## [参考本文]
ドイツ新幹線惨事の背景

 

 

1.事故原因はタイヤの「パンク」

 鋼で出来ている電車の車輪も長い間走るとゴムタイヤほどではないが磨耗する。だから、電車の車輪も自動車のタイヤと同じように取り替えられる構造になっている。日本の鉄道は「一体圧延車輪」(以下「圧延車輪」と略す)と呼ぶ「タイヤとホイールとが一体」になった車輪を使っており、これを取り替える時は「輪心」と呼ぶホイールに相当する部分まで一緒に取り替えなければならない。
 今回惨事が起きたドイツ新幹線ICEの車輪は自動車と同じように、「タイヤ」と「輪心」が別構造となっている。タイヤが減ったとき、これだけ取り替え、ホイールは替える必要がないので圧延車輪より経済的である。
 日本の鉄道も昔はドイツと同じタイヤを使っていた。タイヤの厚みは約80ミリで、これを約半分に減るまで使う。タイヤを輪心にはめ込む方法を「焼き嵌め」と言い、タイヤを約200度に加熱させ、膨張したとき輪心にはめ込む。常温に戻るとタイヤは収縮するので輪心に固く嵌まり込む。
 一見、経済的に見えるタイヤ方式の車輪ではあるが、「焼き嵌め」作業のミスで固く締めすぎるとタイヤに無理がかかって割れてしまう。これを「割損」といい、タイヤ損傷の中でも最も恐ろしい事故である。もちろん、焼き嵌め作業は厳しい規制を設けて行うのだが、それでも日本では割損事故が絶えず、昭和30年代には国鉄全体で年間約15件の割損事故が発生した。
 一方、作業ミスでタイヤの締め方が充分でないと、走行中にタイヤと輪心との間がゆるむ。ひどい場合には走行中にタイヤが輪心と別回転をする場合すらある。タイヤが緩むトラブルは数え切れない位発生していた。日本の鉄道では、タイヤが緩んでも、すぐに外れないよう「止金」が入っていたから、大きな事故に結びつく可能性は比較的少なかったのである。
 今回の事故ではタイヤは「緩んだ」ではなく「割れた」のではないかと思われる。高速回転中のタイヤが万が一にも割れると、高い遠心力でたちまちに輪心から外れてしまう。いわば、高速道路での程度の悪いパンク(バースト)と同じである。超高速列車での「緩み」を日本では経験していないので、タイヤが緩んだ時どうなるかは分からない。しかし、いずれのトラブルも高速車両では、絶対にあってはならないことである。今回のドイツ新幹線の事故では高速車両におけるタイヤ破損の恐ろしさを実証した形になった。

2.なぜタイヤを使っていたのか

ドイツ新幹線ICEも当初は、日本の地下鉄で使っているのと同じ特殊な形状の圧延車輪を使っていた。しかし、その後、いろいろな事情でタイヤに切り換えられている。それも、通常の焼き嵌め式タイヤではなく、防振型と呼ばれる輪心とタイヤとの間にゴムを挟む方式である。

## [提供一覧]
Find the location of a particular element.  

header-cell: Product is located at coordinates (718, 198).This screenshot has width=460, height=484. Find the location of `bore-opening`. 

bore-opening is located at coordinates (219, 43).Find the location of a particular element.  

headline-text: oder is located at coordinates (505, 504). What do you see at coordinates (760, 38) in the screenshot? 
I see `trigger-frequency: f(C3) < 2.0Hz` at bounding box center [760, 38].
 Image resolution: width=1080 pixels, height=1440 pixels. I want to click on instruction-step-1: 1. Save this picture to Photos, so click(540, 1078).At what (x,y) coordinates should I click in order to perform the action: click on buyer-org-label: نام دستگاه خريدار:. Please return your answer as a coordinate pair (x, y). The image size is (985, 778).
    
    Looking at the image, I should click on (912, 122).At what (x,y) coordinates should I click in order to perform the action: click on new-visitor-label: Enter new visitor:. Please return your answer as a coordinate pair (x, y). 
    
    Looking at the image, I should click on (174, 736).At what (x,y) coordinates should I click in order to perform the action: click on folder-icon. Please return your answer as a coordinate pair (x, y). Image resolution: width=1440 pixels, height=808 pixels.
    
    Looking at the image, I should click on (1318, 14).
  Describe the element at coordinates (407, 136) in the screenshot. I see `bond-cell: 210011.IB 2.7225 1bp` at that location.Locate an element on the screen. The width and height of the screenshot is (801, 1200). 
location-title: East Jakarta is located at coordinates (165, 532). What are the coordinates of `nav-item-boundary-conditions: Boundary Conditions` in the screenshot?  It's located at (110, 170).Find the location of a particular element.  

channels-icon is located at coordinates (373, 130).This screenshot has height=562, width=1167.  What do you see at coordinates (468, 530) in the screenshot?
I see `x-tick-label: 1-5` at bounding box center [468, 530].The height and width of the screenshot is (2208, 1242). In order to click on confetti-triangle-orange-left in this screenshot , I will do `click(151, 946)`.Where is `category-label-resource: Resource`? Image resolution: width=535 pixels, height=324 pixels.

## [作業指示]
参考本文によると、「焼き嵌め」でタイヤを輪心にはめ込む際、タイヤは何度程度に加熱されるか。

## [解答]
約200度に加熱される。